South Africa’s Citrus Growers Association (CGA) has said R78.9m has already been released to black growers under the Economic Transformation of Black Citrus Growers Programme.

South Africa citrus picking

“The CGA is extremely proud to be part of this ground-breaking programme, which has not only provided a major leg-up for black growers, who usually struggle to obtain loan funding and financial assistance but has also focused on transferring skills to these farmers as well as creating new jobs in surrounding communities,” the association stated.

“While the ETBCG Programme was launched in 2020, the Covid-19 pandemic impacted its implementation, as well as several new challenges faced by the local citrus industry over the past three years, which has threatened the sustainability and profitability of farming operations,” explained the CGA’s Justin Chadwick.

”These include a major hike in farming input costs and freight rates as well as load shedding and operational issues at ports.”

The CGA launched the R307m Economic Transformation of Black Citrus Growers Initiative in 2019 in partnership with various entities.

These partners are an initiative called the Jobs Fund, the Land Bank, Department of Agriculture, the Agri Seta, the LIMA Rural Development Foundation and a leading bank, First National Bank.

“We are proud to announce that over the past three years just over R161.3m of this funding has been approved and R78.9m disbursed to support black grower citrus operations, creating 78 permanent and 625 seasonal jobs in total, and enabling 208 hectares of new trees to be planted,” the CGA said.

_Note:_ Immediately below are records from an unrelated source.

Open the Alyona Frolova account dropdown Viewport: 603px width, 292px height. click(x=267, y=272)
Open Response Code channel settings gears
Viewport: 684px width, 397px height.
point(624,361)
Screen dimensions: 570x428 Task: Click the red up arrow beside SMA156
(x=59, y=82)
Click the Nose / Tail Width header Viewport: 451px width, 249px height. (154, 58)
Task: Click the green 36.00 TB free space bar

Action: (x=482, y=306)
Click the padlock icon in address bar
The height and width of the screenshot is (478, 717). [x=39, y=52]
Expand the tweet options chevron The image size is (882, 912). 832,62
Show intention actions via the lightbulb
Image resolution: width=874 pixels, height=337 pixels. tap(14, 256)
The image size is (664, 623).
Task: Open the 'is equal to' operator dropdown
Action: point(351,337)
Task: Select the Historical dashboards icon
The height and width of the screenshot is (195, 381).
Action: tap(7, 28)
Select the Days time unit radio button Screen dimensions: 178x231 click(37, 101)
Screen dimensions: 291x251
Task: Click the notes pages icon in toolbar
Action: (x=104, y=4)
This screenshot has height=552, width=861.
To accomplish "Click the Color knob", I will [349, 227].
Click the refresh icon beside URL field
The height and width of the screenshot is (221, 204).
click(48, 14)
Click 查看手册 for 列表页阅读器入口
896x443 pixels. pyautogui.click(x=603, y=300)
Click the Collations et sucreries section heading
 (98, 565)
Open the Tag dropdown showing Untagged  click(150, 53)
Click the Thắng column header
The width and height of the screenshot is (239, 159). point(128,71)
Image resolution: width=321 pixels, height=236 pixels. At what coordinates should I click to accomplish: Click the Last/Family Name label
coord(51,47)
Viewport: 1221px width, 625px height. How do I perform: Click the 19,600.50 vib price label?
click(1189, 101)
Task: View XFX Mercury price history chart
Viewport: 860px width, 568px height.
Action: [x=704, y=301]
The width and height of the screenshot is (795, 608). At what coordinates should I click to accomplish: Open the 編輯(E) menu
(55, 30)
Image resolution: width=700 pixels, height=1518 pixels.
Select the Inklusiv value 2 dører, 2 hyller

“We are pleased that the programme has disbursed R78.9m to eight successful black farming operations across the country, with these funds being used towards access roads, land preparation, irrigation infrastructure, farm equipment, vehicles, fencing, packhouse equipment, a de-greening room, generators, a solar system, and a substation.”

The South African industry has predicted that citrus exports could grow to 260m (15 kg) cartons annually by 2032 if all role-players work together.

“With transformation of the industry a key priority over the next ten years, a target for black citrus growers’ contribution towards the overall 260m vision has also been set at 50m cartons annually,” Chadwick added.